(Activity): Lines to return, exactly: from the line with "Instruction: Switch to the 图片 tab" to the line with "Screen dimensions: 1604x2296" in the entries below, both included.

▼

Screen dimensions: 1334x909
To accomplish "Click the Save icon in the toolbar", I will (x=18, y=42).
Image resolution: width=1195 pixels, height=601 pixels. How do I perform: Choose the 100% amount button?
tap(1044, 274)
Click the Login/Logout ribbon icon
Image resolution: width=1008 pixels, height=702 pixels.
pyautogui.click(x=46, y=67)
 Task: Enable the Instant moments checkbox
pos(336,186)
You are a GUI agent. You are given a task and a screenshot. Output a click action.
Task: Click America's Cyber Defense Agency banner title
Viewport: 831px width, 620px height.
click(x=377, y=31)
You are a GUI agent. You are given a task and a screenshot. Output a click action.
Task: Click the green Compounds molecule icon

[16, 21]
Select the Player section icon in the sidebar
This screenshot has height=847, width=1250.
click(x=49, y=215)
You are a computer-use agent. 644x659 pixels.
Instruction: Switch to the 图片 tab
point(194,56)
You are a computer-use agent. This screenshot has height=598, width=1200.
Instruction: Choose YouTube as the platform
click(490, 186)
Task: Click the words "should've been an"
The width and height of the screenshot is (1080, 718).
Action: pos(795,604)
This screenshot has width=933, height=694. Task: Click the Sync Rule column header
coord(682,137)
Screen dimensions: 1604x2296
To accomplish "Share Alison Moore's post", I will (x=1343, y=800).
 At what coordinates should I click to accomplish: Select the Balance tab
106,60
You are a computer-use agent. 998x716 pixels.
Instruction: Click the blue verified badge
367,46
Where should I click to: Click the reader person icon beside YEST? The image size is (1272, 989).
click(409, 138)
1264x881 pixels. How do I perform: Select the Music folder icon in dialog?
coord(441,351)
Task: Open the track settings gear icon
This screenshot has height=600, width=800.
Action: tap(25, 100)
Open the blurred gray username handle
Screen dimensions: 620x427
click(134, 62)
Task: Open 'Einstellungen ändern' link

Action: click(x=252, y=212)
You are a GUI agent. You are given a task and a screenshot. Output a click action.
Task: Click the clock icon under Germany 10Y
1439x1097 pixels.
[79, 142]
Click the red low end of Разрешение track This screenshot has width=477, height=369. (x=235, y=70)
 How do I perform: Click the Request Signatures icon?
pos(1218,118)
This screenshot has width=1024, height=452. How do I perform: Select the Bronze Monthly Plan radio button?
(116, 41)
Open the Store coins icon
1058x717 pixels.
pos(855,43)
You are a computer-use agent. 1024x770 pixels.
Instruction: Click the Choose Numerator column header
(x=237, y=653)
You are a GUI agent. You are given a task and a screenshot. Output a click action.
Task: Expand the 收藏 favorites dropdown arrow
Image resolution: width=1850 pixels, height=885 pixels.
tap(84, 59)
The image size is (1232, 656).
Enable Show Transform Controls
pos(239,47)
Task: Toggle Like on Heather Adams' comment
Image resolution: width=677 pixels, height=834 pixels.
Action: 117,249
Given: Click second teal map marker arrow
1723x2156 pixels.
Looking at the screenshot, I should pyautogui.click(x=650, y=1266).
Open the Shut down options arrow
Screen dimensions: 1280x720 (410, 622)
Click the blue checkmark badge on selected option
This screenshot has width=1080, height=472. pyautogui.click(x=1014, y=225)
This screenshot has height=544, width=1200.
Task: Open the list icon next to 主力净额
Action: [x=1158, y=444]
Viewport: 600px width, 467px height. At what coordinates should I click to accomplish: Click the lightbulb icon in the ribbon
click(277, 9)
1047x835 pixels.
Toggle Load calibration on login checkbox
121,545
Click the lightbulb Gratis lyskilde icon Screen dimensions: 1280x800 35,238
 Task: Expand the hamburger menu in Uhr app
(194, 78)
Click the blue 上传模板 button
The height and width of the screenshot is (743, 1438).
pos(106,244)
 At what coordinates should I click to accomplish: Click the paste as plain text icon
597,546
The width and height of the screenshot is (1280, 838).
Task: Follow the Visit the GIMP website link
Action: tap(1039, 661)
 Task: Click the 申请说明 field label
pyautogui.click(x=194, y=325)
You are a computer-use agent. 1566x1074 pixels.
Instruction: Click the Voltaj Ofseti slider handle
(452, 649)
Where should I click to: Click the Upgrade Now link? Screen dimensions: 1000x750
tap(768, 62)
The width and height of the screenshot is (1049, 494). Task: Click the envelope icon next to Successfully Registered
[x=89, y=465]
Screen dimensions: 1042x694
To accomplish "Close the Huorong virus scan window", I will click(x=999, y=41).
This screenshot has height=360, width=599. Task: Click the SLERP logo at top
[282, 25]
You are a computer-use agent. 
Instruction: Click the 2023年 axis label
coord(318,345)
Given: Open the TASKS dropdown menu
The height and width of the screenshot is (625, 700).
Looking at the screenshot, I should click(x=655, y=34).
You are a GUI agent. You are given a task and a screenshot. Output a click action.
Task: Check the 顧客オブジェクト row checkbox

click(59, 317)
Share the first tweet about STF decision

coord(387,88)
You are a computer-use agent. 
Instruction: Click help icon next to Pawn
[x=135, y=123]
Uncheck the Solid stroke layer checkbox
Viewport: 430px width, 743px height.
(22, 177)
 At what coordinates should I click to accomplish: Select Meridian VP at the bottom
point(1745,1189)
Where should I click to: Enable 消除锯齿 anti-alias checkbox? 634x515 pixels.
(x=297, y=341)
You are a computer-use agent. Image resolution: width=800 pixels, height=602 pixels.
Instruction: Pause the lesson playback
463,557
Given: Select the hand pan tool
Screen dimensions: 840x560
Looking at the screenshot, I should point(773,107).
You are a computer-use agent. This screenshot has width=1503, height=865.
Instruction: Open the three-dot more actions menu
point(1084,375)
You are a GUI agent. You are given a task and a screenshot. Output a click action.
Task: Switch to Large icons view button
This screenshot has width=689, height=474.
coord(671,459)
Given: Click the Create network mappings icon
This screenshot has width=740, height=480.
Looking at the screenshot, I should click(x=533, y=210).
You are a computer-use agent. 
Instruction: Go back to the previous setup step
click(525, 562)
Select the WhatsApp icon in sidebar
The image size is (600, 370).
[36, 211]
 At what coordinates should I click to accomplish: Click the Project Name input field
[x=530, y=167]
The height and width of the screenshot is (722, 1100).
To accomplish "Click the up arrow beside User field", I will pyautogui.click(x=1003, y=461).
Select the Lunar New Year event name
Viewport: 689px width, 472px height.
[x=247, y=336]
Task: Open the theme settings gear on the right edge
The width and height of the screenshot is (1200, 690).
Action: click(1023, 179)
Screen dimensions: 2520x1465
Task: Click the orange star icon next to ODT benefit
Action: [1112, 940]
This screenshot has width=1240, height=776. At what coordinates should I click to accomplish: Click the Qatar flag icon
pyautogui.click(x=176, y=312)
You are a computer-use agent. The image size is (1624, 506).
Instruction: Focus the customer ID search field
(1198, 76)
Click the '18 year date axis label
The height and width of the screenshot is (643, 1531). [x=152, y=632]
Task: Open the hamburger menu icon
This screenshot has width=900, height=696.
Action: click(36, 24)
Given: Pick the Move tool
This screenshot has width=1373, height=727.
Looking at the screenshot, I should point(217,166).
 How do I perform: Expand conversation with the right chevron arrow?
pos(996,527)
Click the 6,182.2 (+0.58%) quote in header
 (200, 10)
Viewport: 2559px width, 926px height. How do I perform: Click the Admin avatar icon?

▲

(Answer section):
Instruction: Switch to the 图片 tab
point(194,56)
You are a computer-use agent. This screenshot has height=598, width=1200.
Instruction: Choose YouTube as the platform
click(490, 186)
Task: Click the words "should've been an"
The width and height of the screenshot is (1080, 718).
Action: pos(795,604)
This screenshot has width=933, height=694. Task: Click the Sync Rule column header
coord(682,137)
Screen dimensions: 1604x2296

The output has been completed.